== What is required ==
What lines in this listing contain the string "Locate"? Report each one by copying it.

== Records shown ==

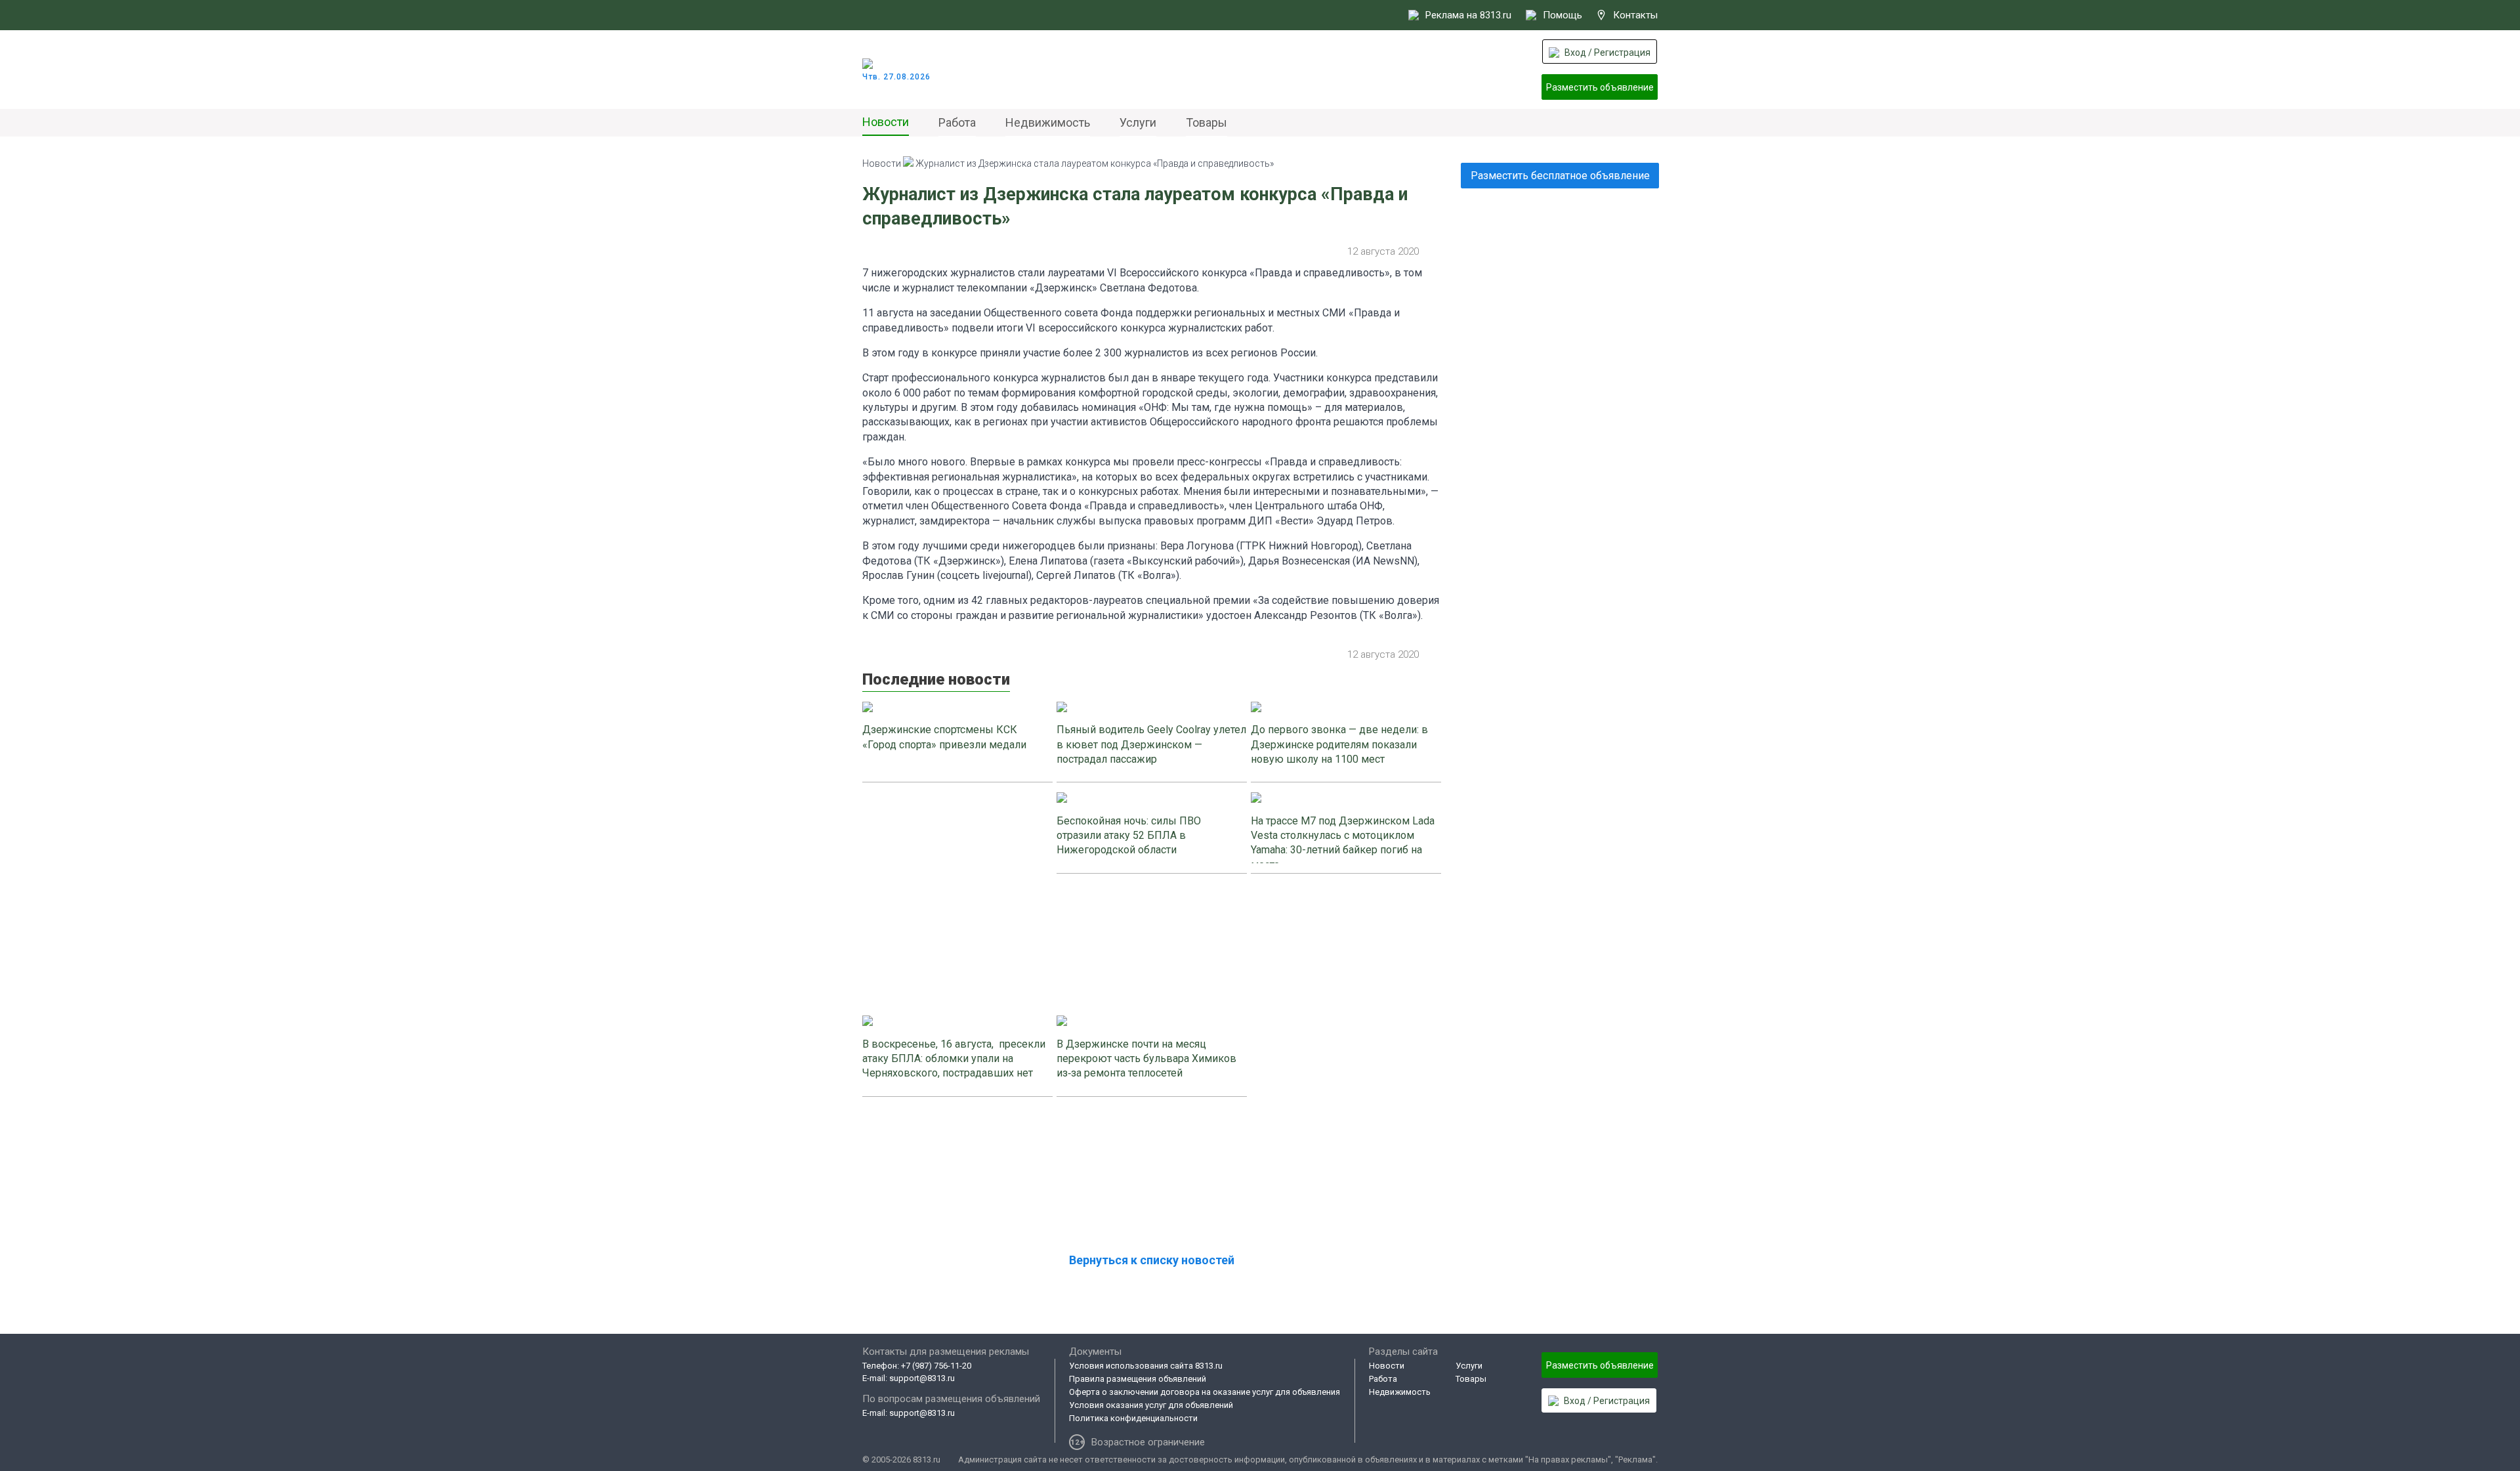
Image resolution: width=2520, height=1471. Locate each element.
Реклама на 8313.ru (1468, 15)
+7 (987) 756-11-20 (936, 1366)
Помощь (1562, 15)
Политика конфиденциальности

--

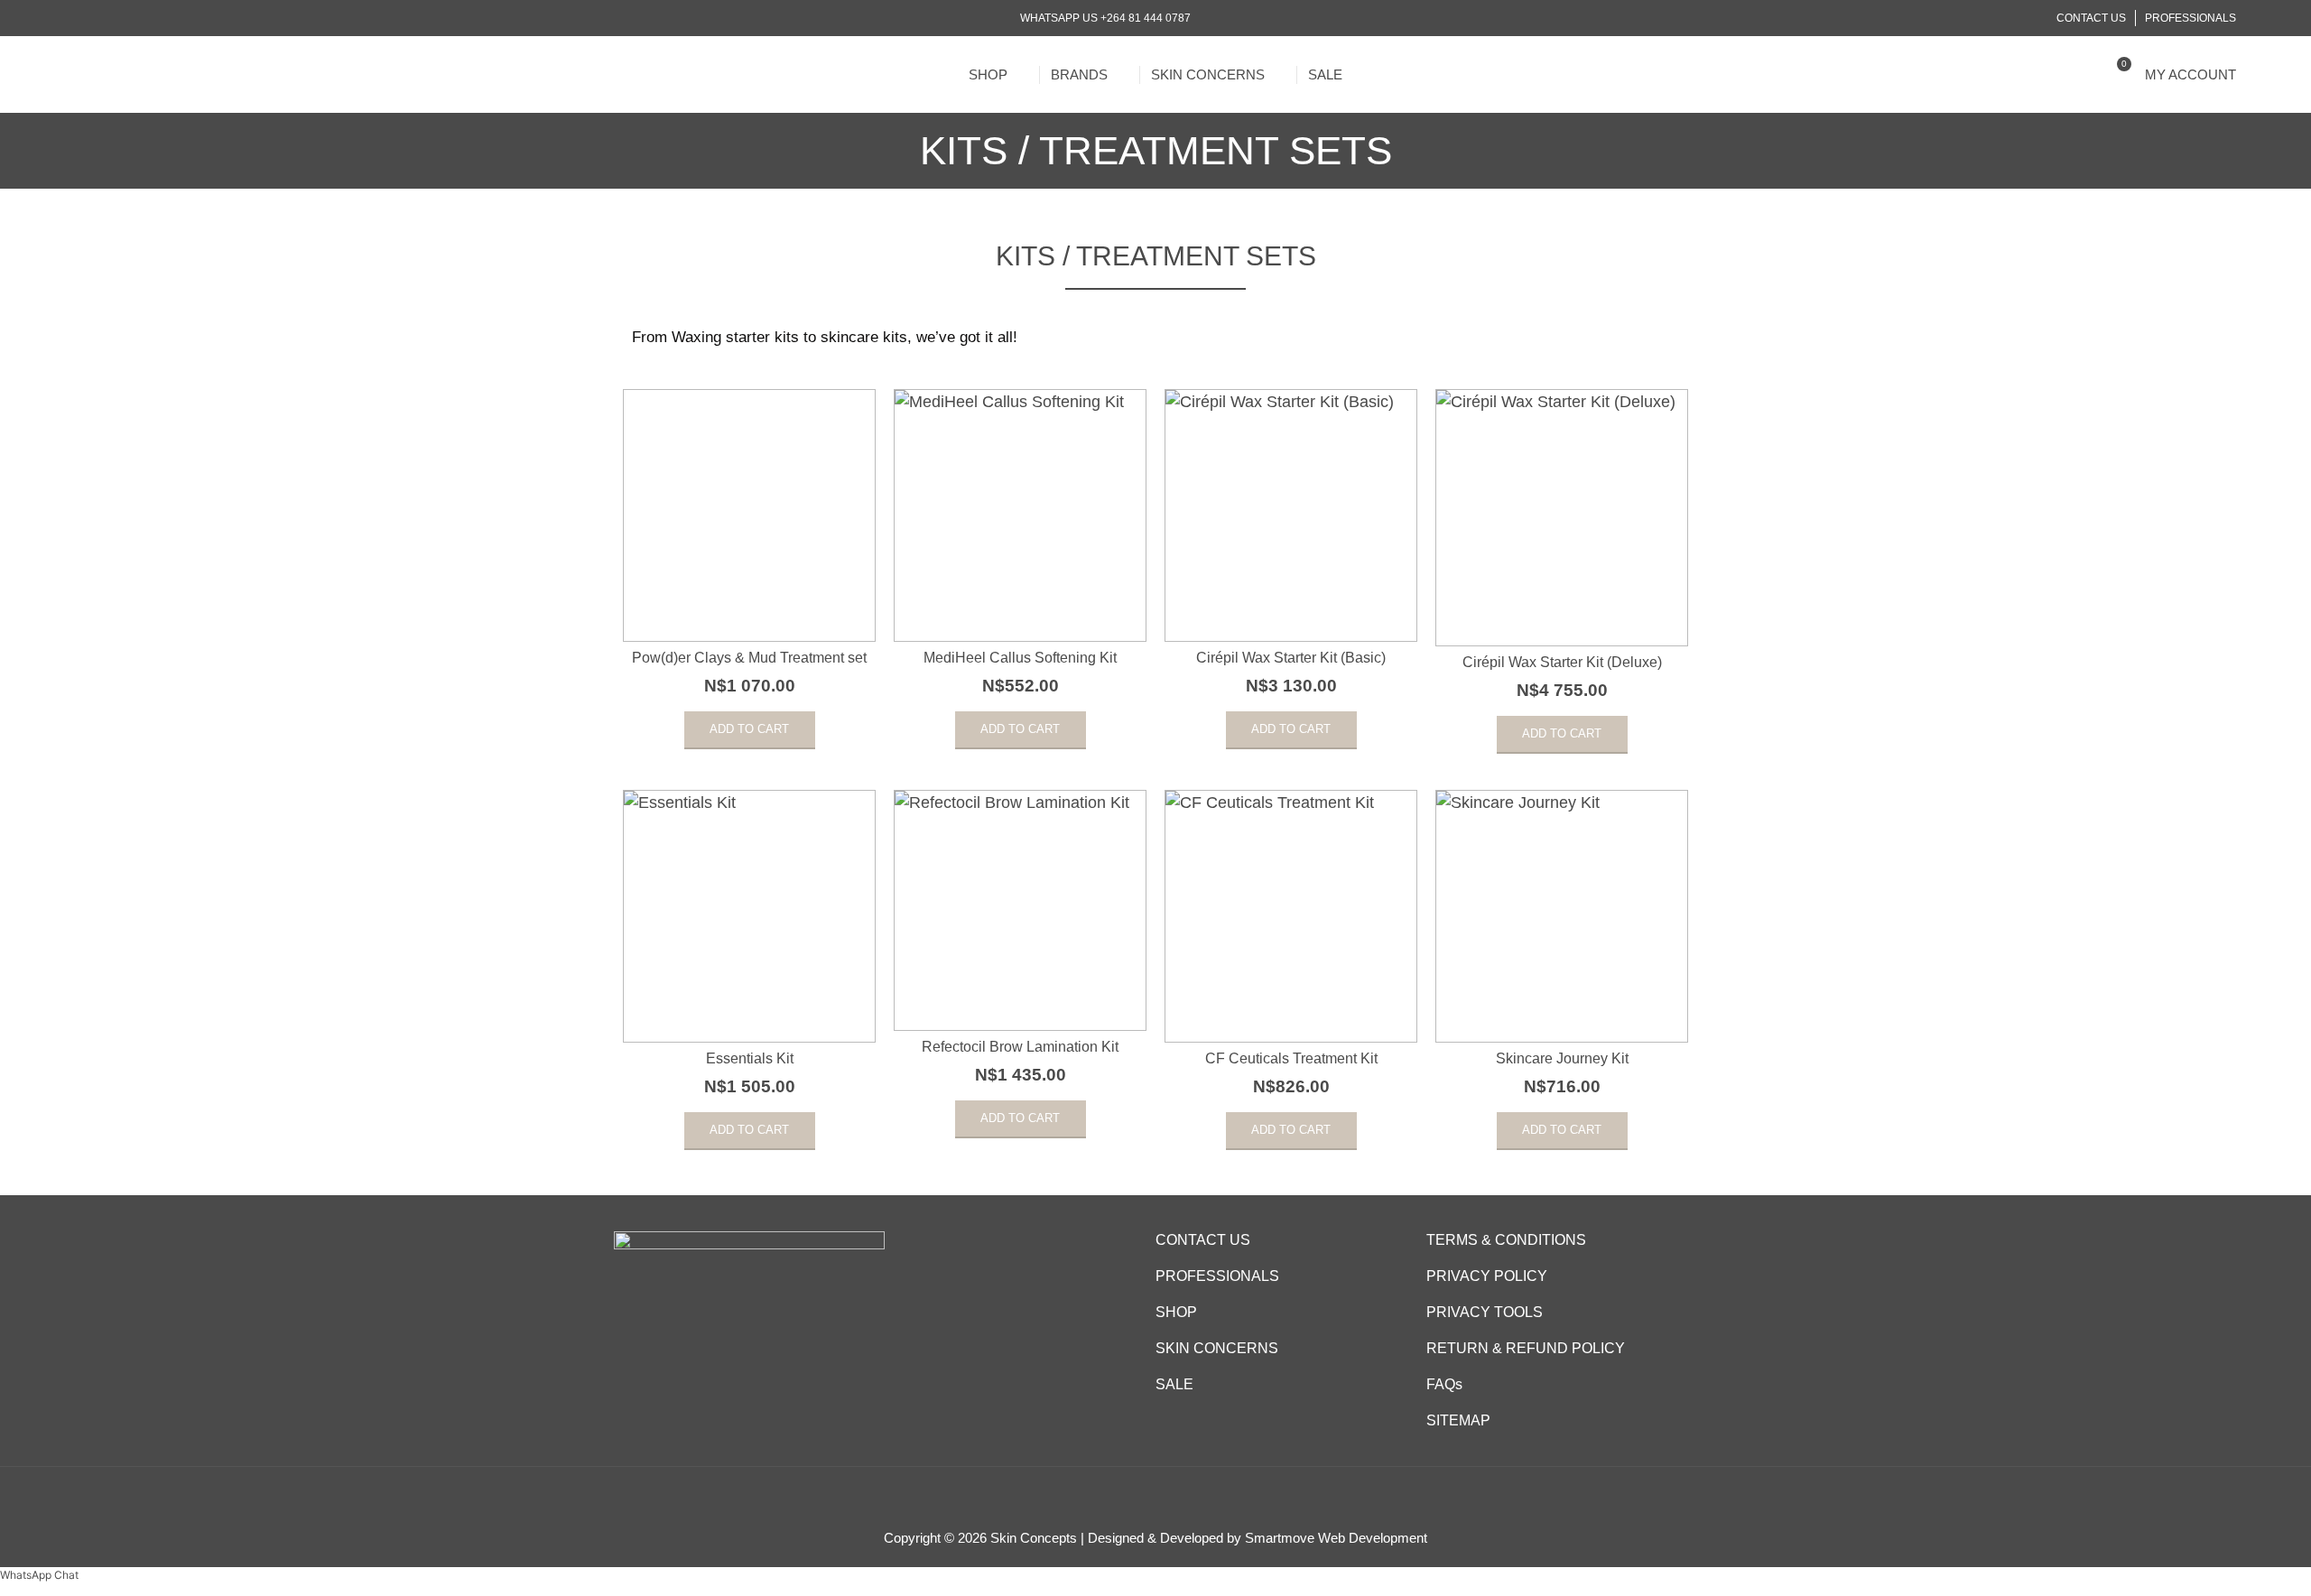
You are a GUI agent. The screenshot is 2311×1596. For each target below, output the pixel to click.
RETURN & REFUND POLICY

...

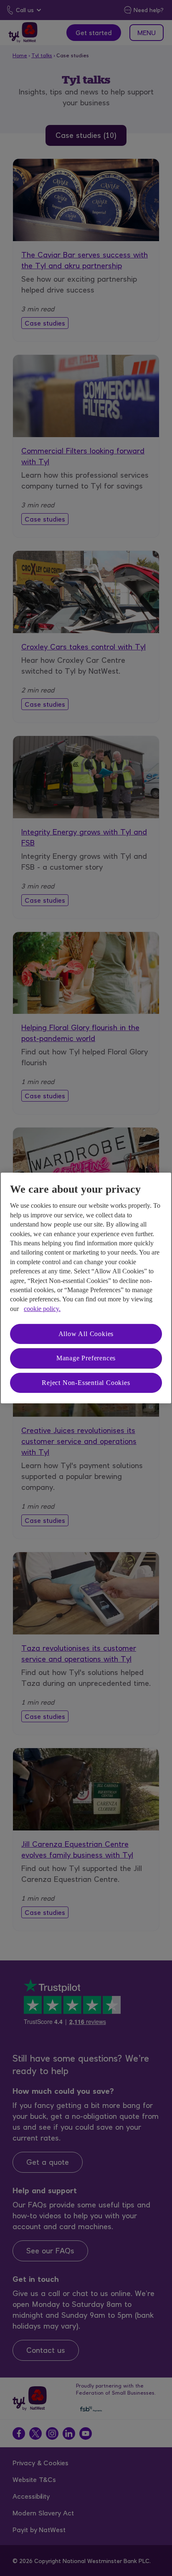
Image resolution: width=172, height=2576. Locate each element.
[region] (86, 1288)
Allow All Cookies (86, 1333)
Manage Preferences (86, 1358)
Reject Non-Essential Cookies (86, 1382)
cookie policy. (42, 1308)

== Task solution ==
Image resolution: width=2520, height=1471. Locate each element.
Image resolution: width=172, height=2576. Locate each element.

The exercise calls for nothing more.